I bowed again more slightly and unsure of what to do. The monk continued to smile and lean.
“What brings you to this eddy,” I asked hoping to break the uncomfortable silence.
“I came to watch you fall in the water.”
“Umm. Yeah, I umm. I like to come here to practice my umm. Have you been watching me before?”
“No, you weren’t going to fall in before today.”
“Right. Why did you want to watch me fall?”
“Because it is the beginning of a new journey for you.”
“Where am I going?” I was hesitant but hopeful that this was life calling with something better.
“The same place you were always going, but now you know you are going.”
“And that is where?”
“With me for the training you so clearly want and need. Adrania knows of your devotion and sent me to bring you home.”
I was as excited as brother Thradic was calm. He answered my questions and led me to the temple on an island up the river. My family had already been informed of my opportunity and that I would accept. My parents had sent my meager possessions ahead. They would help ease my transition until I would come to know the true wisdom of the River Mother.
Life at the temple was long days of study and training and study and training. We read and memorized each step of the sacred forms passed down from the first master. We learned to recite each hand position and foot placement in our waking hours and in our sleep. When we could recite the pattern, word for word, as they were written in the ancient scrolls we were then allowed to train to them, step by step with infinite deliberation and precision.

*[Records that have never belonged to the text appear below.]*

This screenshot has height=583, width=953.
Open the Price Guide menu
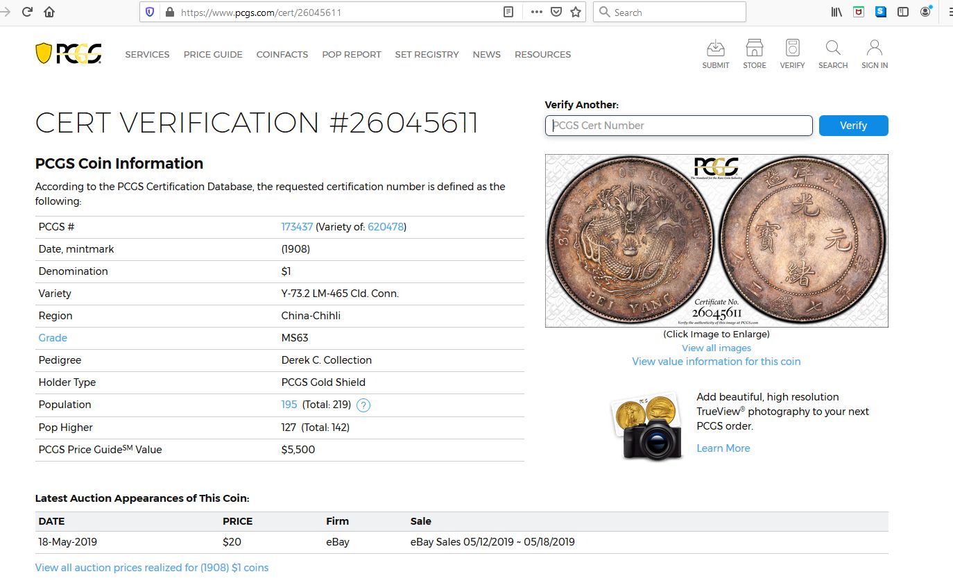(x=213, y=54)
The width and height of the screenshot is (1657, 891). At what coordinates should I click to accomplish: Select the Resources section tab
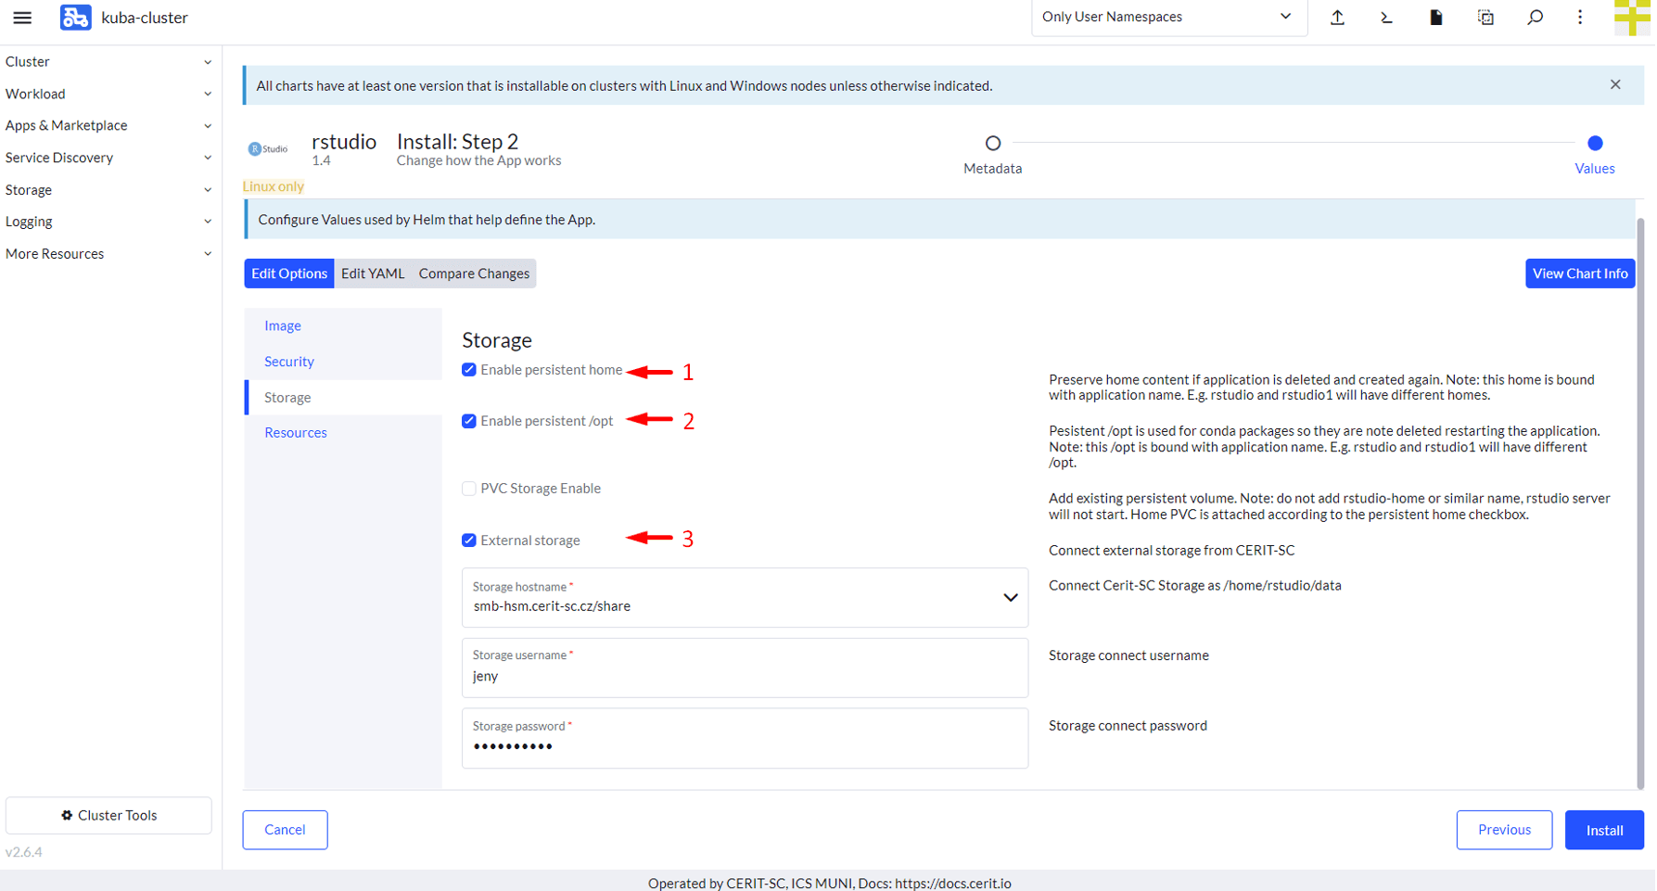296,433
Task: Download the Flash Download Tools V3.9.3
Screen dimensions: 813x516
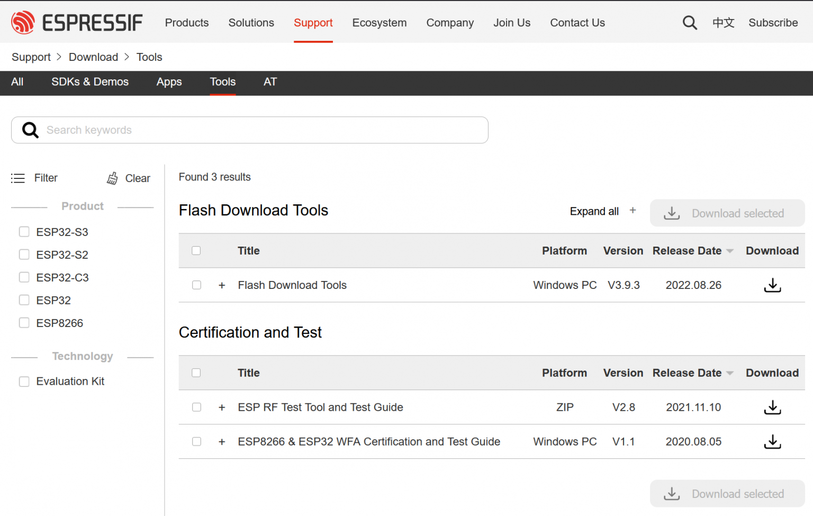Action: (x=772, y=285)
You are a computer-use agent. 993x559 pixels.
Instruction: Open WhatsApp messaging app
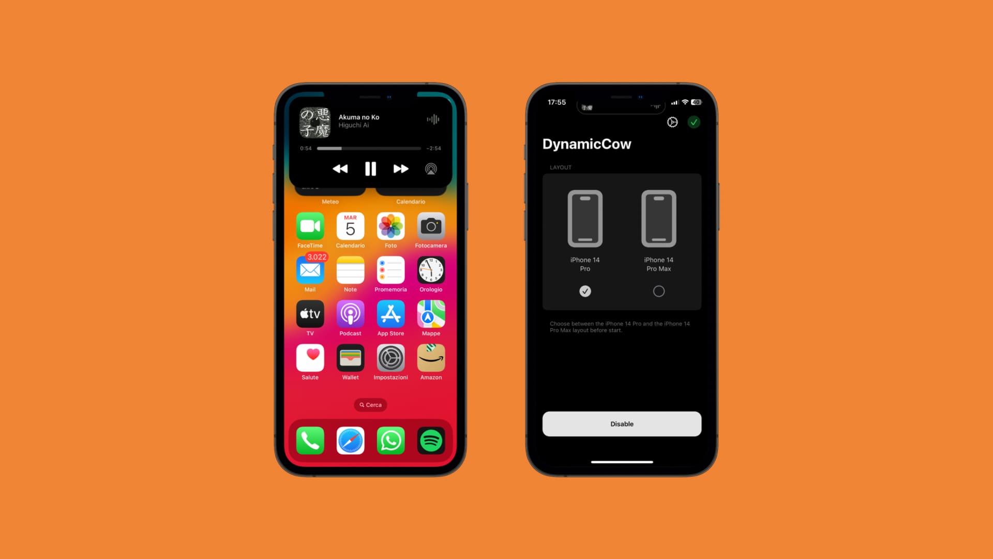pyautogui.click(x=390, y=440)
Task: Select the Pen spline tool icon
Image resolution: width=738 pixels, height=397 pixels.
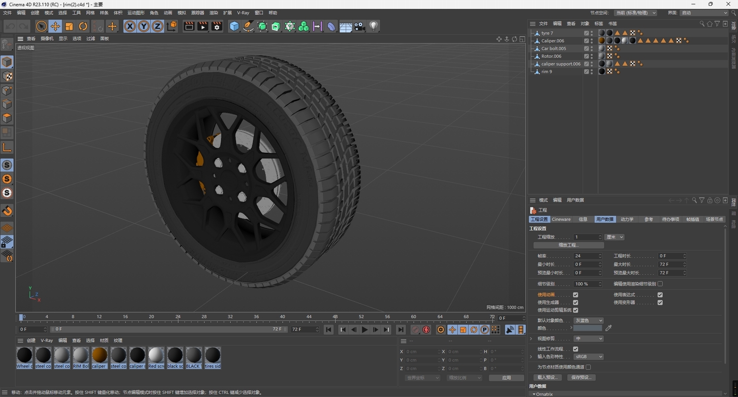Action: coord(248,26)
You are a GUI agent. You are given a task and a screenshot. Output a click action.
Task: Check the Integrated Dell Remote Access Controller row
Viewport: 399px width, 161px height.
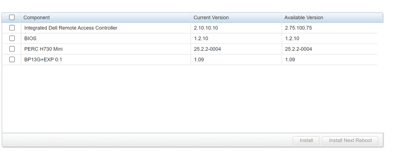point(12,28)
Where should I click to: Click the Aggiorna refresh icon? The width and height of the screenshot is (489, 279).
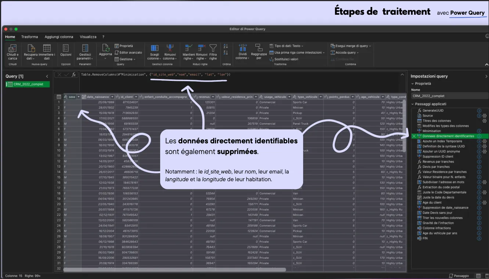pos(105,48)
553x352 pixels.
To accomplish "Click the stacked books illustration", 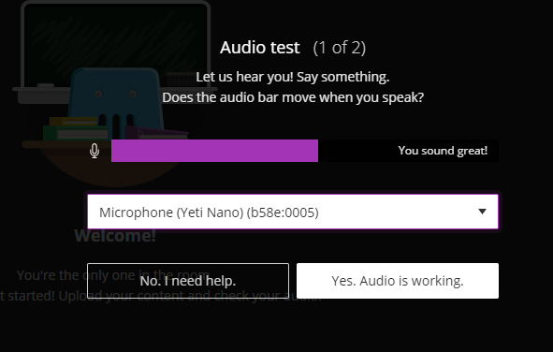I will (75, 129).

“Practice the technique until it fully enters your mind and then practice it until it fully leaves your mind” was a favorite saying of the Master.

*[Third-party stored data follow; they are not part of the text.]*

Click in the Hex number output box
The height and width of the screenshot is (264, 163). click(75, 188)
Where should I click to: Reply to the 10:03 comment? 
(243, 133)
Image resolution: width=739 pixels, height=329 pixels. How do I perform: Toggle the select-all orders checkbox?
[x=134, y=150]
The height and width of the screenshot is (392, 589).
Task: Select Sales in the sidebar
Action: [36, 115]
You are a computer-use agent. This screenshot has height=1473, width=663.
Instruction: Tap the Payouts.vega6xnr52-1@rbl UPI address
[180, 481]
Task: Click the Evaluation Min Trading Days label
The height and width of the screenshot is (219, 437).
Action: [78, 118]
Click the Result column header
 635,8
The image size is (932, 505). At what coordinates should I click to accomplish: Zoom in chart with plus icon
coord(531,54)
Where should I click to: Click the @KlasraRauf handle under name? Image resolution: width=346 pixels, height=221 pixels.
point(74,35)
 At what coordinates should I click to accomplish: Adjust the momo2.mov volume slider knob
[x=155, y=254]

Practice we did and I was one of the most devoted students. I would practice with the other students and then practice even faster alone at night in my room. The monks knew of my extra practice and must have been impressed because they always gave me special attention during classes. They would work with me to translate my ever increasing speed back down to the dragging pace of my fellow learners.
I would ask the Master when the other students would be ready to move up to my speed, but he would always tell me that I needed to understand patience. “You can push the river, but she will not hurry.” It was hard to have patience with the slow progress of my fellow students. When I asked him questions about how to improve my speed he was clearly not concerned because he would give me private lectures on how to see the future so that I could take my skills to another level.
“The river does not reach out to your boat, it waits for you to arrive.”
“There is no speed beyond knowing where you need to be and being there.”
“There is no faster technique than a correct technique.”
After many such discussions and special teachings the master finally recognized that the River Mother had a special calling for me beyond the temple walls. To truly know the teachings of the River Mother I had to travel far beyond the River to see that the River is everywhere. The Master gave me one last direction and sent me on my way.
“Come back yesterday when you have seen tomorrow.”
Leaving the temple I hurried through the practice room, grabbing a staff, and ran down to the edge of the river, eager to be on my way. My little boat was there waiting for me, drifting slowly along the bank. I stepped aboard and rowed back down stream. I had my staff close at hand and a traveling bag over my shoulder for my few possessions along with my training robes.
I dropped in to my old home to see my parents and say goodbye. Neither of them were there but I found my brother Jevin inspecting a bag of travel cakes, sausages and a packet of herbs. He was admiring the provisions mother had made for me. A reassuring note was pinned to the bag. “We know it is for the best and that you will be safe in the River’s arms. Come back when you have completed your quest.”
It was truly a lucky day because Jevin had also been called to travel abroad. We would be out to learn together.
“Have faith in the River for her bounty is endless.”